What you have to do — At the line containing "Viewport: 1173px width, 785px", begin an exact copy, and continue through the last line of the entries below. Leave out any pictures.

################

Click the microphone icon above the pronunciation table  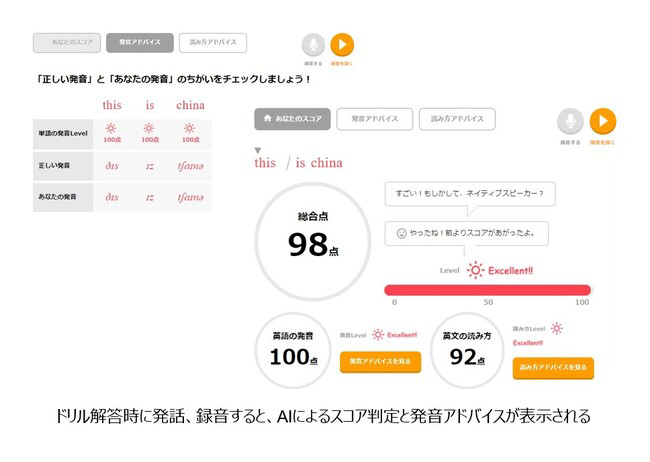313,45
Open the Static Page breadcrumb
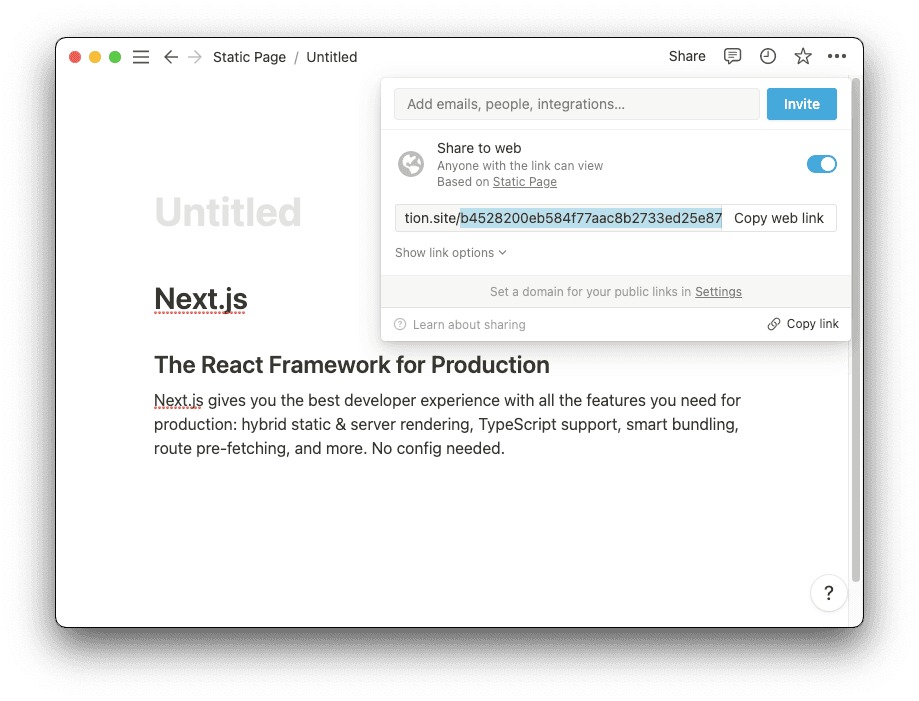The height and width of the screenshot is (701, 919). (x=249, y=57)
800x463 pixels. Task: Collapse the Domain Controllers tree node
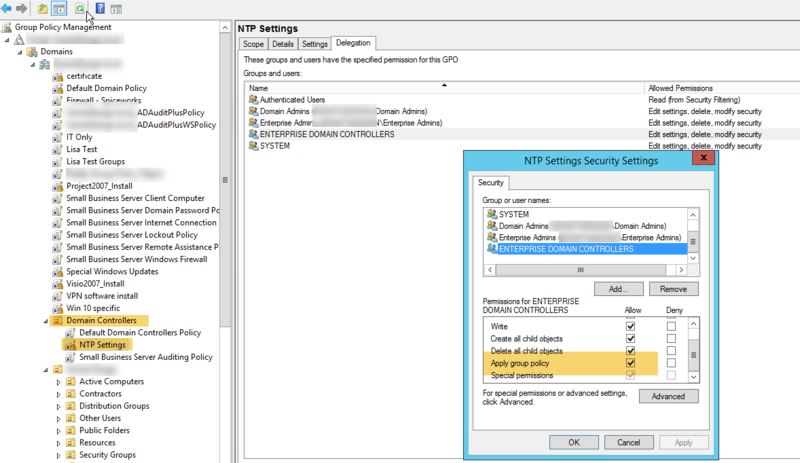[45, 321]
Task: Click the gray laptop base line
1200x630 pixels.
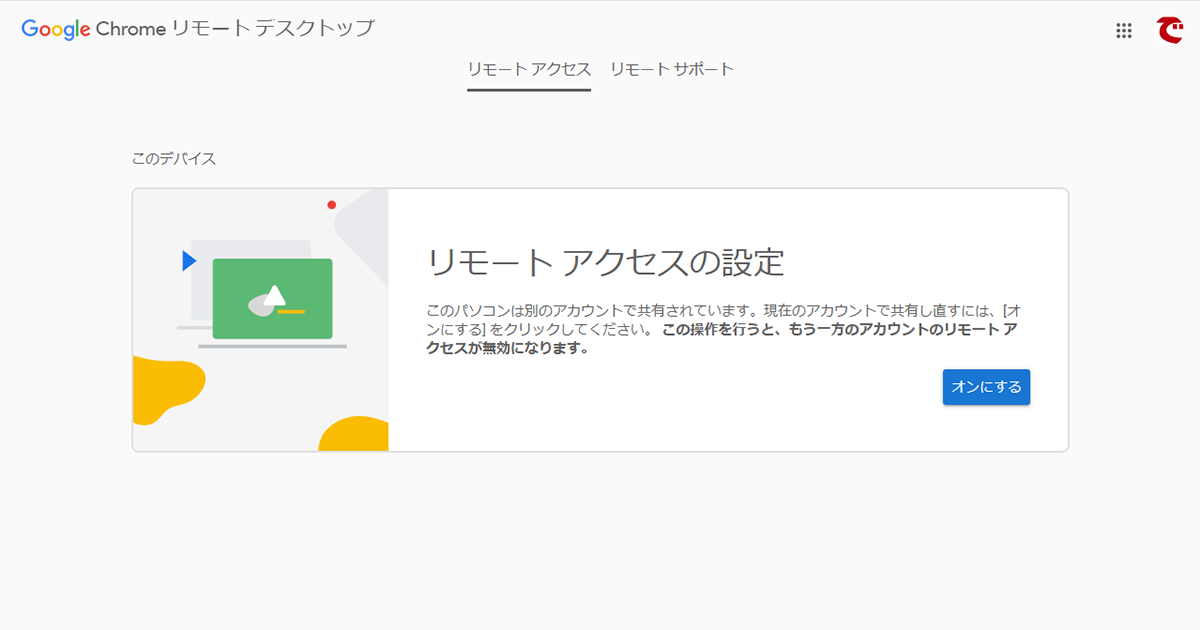Action: 272,346
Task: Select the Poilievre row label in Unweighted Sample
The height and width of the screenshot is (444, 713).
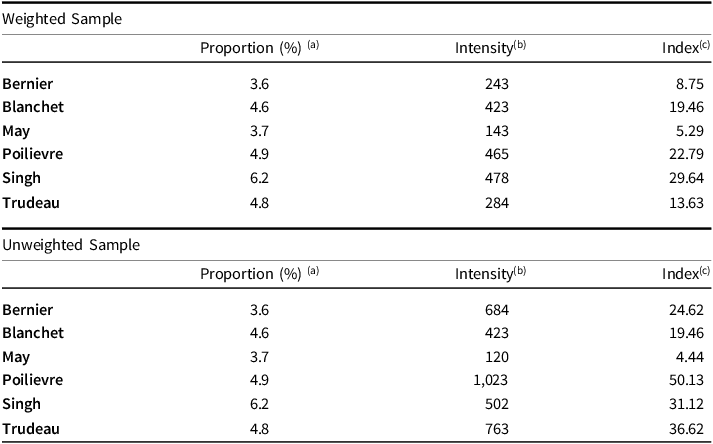Action: [x=33, y=380]
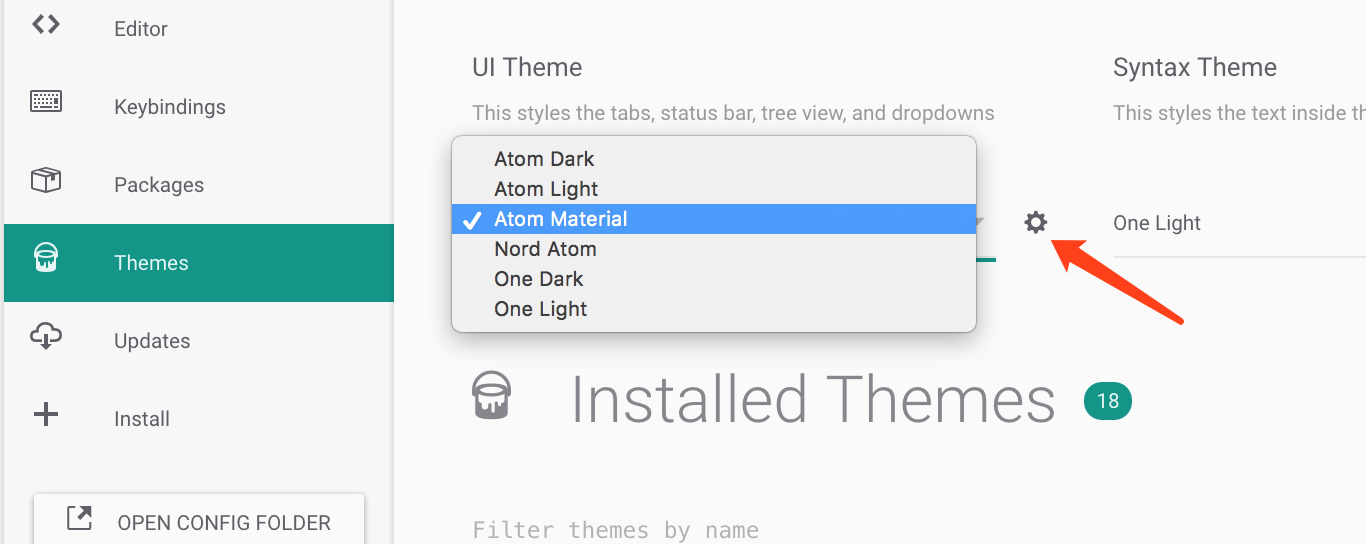Select Atom Dark from the dropdown
The height and width of the screenshot is (544, 1366).
click(x=544, y=159)
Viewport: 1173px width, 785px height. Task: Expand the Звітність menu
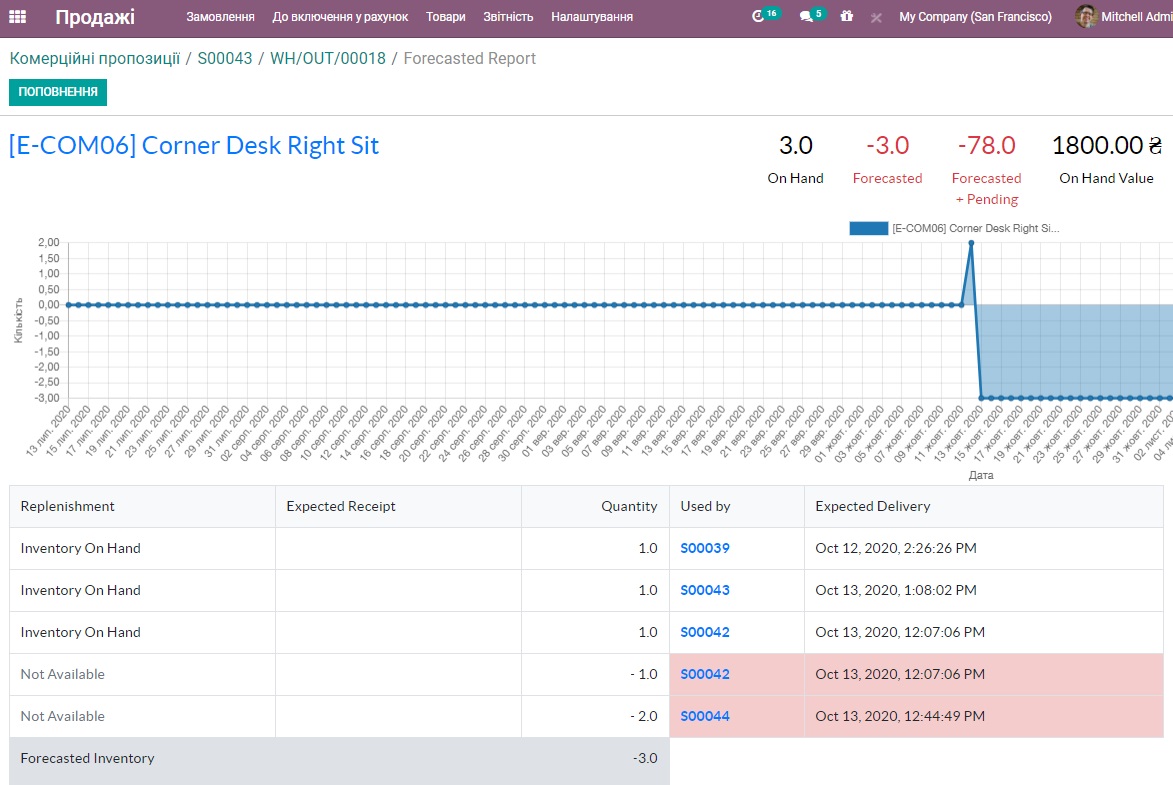point(508,17)
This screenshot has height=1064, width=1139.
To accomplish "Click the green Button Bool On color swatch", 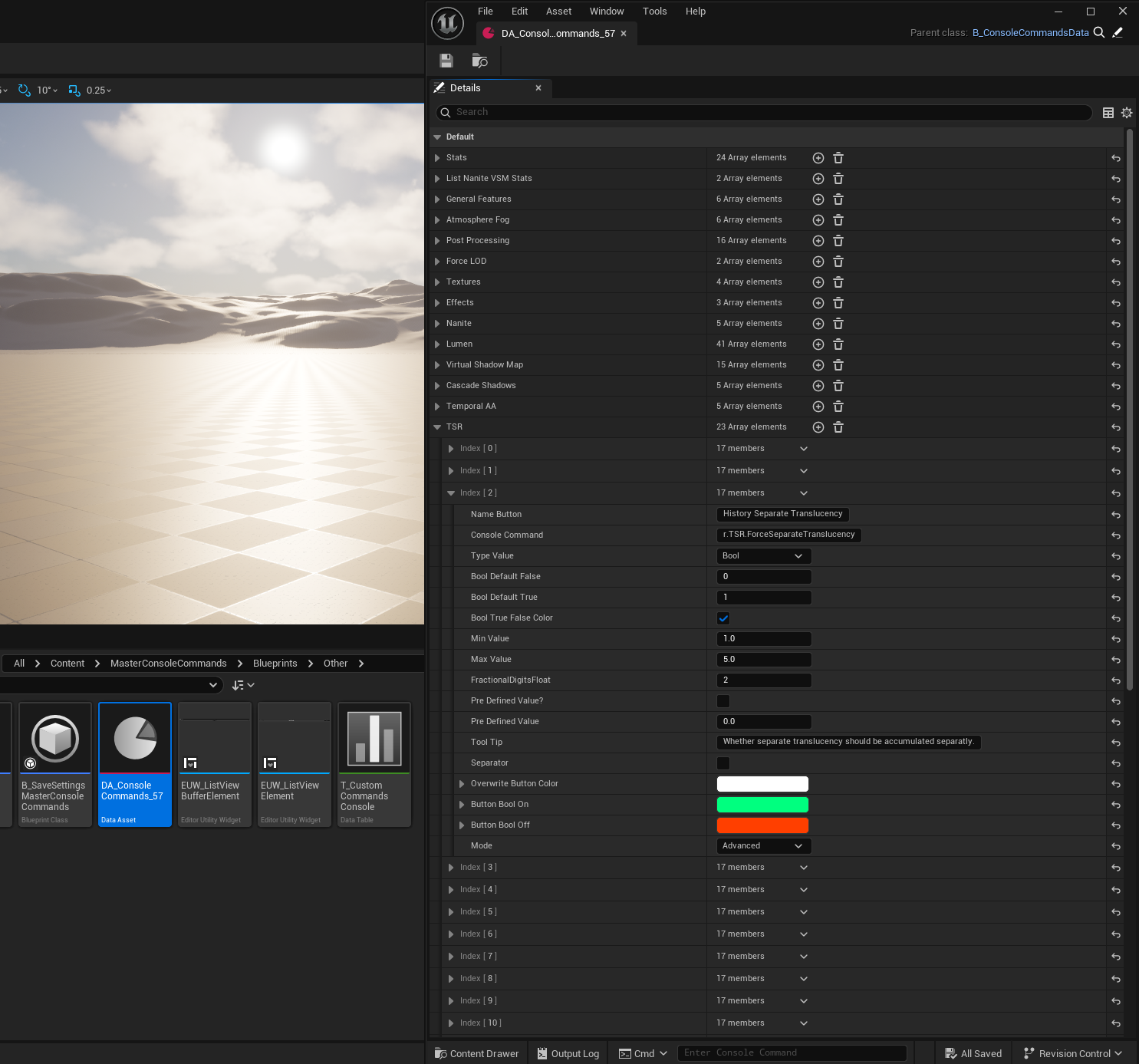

################

Solution to the exercise —
Viewport: 1173px width, 785px height. Task: Expand the Звітність menu
point(508,17)
This screenshot has height=1064, width=1139.
To accomplish "Click the green Button Bool On color swatch", 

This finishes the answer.